**Exercise brief**
Format only the entries from the line containing "is (600, 800)." through the end of the entries as a two-column CSV with the headers text and answer. Give one row per entry, with each value in a single quoted field and every line break replaced by a space.

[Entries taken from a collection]
===

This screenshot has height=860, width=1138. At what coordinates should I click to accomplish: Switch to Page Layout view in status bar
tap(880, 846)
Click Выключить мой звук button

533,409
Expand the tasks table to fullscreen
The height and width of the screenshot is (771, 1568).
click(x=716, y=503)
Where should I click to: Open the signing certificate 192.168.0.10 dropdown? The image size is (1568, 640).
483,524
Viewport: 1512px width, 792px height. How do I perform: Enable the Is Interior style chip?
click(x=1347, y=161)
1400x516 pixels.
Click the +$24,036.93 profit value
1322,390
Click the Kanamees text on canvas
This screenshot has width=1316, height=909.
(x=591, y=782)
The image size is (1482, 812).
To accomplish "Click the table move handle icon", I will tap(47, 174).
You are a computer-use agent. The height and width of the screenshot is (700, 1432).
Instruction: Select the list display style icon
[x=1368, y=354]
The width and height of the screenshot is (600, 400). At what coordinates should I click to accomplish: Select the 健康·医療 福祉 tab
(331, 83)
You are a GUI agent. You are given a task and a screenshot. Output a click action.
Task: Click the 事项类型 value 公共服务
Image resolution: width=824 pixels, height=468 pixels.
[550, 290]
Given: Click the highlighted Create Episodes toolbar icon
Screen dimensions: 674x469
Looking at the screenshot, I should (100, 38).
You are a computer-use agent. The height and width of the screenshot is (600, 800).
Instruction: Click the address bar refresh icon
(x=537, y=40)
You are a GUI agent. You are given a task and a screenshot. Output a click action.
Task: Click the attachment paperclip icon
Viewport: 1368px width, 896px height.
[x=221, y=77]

===

**Right answer**
text,answer
"You are a computer-use agent. The height and width of the screenshot is (600, 800). Instruction: Click the address bar refresh icon","(x=537, y=40)"
"You are a GUI agent. You are given a task and a screenshot. Output a click action. Task: Click the attachment paperclip icon Viewport: 1368px width, 896px height.","[x=221, y=77]"